Task directions: Return the entries in full, exactly as written.

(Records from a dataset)
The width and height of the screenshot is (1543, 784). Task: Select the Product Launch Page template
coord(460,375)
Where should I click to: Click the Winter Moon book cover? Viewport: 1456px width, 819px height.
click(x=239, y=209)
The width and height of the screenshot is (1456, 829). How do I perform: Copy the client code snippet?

Response below:
The width and height of the screenshot is (1543, 784). Task: Select the Product Launch Page template
coord(460,375)
Where should I click to: Click the Winter Moon book cover? Viewport: 1456px width, 819px height.
click(x=239, y=209)
The width and height of the screenshot is (1456, 829). How do I perform: Copy the client code snippet?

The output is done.